Gaz the blueline gun does put out more filler than my columbia!
I use a 3 head 2 flush after rolling and its perfect!!
U can c Gaz's gun running on utube under icklebandit1!


----------



## cazna (Mar 28, 2010)

Thats a different zook than mine so i havent got much, Get that pin down, Push it down, The pin next to filler nozzel, And yes gaz thats about it with the mud, They can be messy, Edge tailing, Hence another reason i go 4 tapeworm on the runner behind it, There is no mess, No edge mess, Only bottoms and corners to pick then.


----------



## Bazooka-Joe (Dec 31, 2010)

tomg said:


> As far as the disengaging goes - you might have your mud a little thicker than he did, more pressure when doing internals and there may be some wear on the clutch pin and gear inserts.
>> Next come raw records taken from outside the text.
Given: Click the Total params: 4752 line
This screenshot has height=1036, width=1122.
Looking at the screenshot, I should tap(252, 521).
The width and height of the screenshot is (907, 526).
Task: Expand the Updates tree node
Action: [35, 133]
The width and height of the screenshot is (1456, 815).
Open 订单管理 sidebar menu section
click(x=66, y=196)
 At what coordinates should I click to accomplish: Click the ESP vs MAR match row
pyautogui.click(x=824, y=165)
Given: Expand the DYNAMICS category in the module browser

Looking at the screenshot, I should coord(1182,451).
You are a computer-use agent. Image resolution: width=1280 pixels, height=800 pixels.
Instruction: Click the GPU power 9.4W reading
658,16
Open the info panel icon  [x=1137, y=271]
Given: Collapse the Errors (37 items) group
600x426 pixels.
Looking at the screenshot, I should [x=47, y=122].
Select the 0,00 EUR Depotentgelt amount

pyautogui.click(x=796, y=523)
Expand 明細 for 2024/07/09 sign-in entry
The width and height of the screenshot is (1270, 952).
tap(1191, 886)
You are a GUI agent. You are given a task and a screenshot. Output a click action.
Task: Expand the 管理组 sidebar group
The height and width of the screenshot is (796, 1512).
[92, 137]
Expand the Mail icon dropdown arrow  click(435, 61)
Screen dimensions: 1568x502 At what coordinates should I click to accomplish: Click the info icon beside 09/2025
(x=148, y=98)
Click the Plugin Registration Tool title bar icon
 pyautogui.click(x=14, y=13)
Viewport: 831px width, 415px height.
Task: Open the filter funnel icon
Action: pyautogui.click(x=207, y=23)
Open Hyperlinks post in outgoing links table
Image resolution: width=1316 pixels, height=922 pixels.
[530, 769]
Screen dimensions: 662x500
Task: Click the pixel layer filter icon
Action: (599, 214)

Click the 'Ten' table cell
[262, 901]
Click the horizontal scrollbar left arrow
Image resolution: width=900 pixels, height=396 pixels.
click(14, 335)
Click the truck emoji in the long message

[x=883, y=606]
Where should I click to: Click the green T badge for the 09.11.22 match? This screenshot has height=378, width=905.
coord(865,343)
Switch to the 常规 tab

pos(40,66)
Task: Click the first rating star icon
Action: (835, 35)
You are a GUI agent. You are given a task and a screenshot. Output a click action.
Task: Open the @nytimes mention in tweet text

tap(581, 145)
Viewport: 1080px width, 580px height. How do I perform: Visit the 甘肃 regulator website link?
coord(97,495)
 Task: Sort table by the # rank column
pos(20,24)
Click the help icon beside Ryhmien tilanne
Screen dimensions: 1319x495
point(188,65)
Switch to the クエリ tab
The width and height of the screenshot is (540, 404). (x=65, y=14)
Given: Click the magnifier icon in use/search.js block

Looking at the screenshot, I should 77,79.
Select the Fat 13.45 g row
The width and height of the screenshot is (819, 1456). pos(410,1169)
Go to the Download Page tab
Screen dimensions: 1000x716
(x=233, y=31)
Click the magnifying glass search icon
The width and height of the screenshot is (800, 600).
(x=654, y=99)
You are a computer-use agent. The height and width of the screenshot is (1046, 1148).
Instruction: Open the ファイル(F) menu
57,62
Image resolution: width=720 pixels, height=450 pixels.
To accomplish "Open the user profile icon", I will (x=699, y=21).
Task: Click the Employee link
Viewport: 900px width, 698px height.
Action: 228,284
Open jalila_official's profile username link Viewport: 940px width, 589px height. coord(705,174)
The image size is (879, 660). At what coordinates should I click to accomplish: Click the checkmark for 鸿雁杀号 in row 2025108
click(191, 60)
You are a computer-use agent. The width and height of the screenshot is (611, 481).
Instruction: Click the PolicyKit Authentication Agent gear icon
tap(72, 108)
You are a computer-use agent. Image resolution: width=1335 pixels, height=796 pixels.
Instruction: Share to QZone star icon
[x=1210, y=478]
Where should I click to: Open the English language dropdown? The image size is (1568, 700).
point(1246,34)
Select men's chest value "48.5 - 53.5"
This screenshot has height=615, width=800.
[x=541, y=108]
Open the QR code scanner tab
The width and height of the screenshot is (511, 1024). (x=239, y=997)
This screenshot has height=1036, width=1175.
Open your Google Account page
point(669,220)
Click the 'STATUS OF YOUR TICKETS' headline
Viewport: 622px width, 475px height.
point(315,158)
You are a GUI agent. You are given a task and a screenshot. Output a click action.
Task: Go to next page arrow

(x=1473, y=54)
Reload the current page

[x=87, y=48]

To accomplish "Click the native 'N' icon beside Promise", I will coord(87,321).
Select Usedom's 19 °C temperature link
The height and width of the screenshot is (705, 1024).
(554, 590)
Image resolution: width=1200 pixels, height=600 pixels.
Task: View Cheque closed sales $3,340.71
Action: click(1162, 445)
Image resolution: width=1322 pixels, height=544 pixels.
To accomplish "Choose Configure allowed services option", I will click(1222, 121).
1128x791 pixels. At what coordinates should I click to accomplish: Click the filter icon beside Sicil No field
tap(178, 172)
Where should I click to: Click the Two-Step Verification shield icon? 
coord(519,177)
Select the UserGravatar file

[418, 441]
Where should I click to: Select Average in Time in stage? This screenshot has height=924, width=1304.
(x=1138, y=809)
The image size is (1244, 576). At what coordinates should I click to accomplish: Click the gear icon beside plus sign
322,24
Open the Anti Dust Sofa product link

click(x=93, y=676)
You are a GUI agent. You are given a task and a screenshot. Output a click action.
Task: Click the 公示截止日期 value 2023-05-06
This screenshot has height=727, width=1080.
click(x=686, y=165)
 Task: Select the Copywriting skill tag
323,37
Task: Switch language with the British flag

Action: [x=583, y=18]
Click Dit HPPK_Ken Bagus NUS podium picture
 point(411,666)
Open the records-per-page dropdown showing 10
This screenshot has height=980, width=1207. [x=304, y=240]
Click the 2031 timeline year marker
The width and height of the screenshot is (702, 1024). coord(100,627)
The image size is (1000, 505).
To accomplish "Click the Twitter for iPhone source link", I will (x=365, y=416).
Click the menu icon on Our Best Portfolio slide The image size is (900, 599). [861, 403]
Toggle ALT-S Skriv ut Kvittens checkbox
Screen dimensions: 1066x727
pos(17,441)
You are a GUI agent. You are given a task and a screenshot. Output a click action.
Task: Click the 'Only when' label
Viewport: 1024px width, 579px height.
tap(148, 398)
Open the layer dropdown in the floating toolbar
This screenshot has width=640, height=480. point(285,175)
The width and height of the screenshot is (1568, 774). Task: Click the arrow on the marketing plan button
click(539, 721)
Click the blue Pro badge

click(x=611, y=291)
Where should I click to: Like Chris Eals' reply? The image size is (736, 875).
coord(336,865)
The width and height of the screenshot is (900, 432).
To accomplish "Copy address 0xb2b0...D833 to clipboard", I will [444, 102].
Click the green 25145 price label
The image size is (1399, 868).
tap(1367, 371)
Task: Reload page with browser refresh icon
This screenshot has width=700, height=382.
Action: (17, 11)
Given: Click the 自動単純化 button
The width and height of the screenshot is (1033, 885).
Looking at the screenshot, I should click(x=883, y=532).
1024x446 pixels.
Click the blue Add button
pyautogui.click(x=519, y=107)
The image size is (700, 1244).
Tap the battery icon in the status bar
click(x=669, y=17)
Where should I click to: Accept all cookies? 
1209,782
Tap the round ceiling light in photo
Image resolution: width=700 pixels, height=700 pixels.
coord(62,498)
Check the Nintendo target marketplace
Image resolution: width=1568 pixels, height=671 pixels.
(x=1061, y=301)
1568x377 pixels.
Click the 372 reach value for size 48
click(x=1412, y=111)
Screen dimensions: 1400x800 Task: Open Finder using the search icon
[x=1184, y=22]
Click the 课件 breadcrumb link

Can you make it disengage by hand running it dry? Take the cover plate off and stop the cable drum from turning and rotate the tape wheel forward.
> Try a couple of different holes (!!).
> 
> In regards to the amount of compound - it is geared to supply a certain amount - you can't adjust it. Wear on the cable drum can make a small difference. Compound consistency does make a big difference to how it runs and feels.
> ...


Zactly what I thought also, Gazzer I learned an old trick from senior citizen 2buck, let the Zook sit in trans oil over night, it makes all the difference in the world, My Col tube I got down to the Line wraper and Marine greased the gaskets, but 2buckeroo's ( no relation to Roo's down Unda] anyhoo buckeroo's way is the best as no work to get it on a smooth ride,

also wash with a cup of water down the tube so the piston free's up if muddy,
I pour down first thing in the morning, before leaving the house

the other is Buying a used zook is a hit miss so it is best to take to a shop first and have them give an opinion, As Tom points out on certain parts might be worn, I really thought our friendly Neighborhoond Zealander Cazster would be all over this like a excited taper in search of giving an opinion, musta been sanding day for the mighty Caz

The Nobel Zook Prize goes to 2bucks


----------



## 2buckcanuck (Jul 9, 2010)

cazna said:


> Thats a different zook than mine so i havent got much, Get that pin down, Push it down, The pin next to filler nozzel,


Agreed one thousand percent:thumbsup:, if that pin is not down after you fill it,,, it will give you dry spots on your tape, even bare sections 4 to 5 feet long.......



Bazooka-Joe said:


> Zactly what I thought also, Gazzer I learned an old trick from senior citizen 2buck, let the Zook sit in trans oil over night, it makes all the difference in the world, My Col tube I got down to the Line wraper and Marine greased the gaskets, but 2buckeroo's ( no relation to Roo's down Unda] anyhoo buckeroo's way is the best as no work to get it on a smooth ride,
> 
> The Nobel Zook Prize goes to 2bucks


Should follow my own advice, zookie is running really stiff lately


----------



## Bazooka-Joe (Dec 31, 2010)

2buckcanuck said:


> Agreed one thousand percent:thumbsup:, if that pin is not down after you fill it,,, it will give you dry spots on your tape, even bare sections 4 to 5 feet long.......
> 
> 
> 
> Should follow my own advice, zookie is running really stiff lately


Got a pail in the kitchen after walking in from work it goes right back in the pail:yes:


----------



## Lloydnz (Oct 21, 2010)

Gaza I use the same zook .i use a tape pro 75 mm flusher on my wipe down pole not the angle head .the flusher leaves it full to 70 mm after wiping and I use a75 mm angle head to second coat it comes out perfect As it covers first coat by 5 mm.are you running taping mud or hot mud?


----------



## Bazooka-Joe (Dec 31, 2010)

Lloydnz said:


> Gaza I use the same zook .i use a tape pro 75 mm flusher on my wipe down pole not the angle head .the flusher leaves it full to 70 mm after wiping and I use a75 mm angle head to second coat it comes out perfect As it covers first coat by 5 mm.are you running taping mud or hot mud?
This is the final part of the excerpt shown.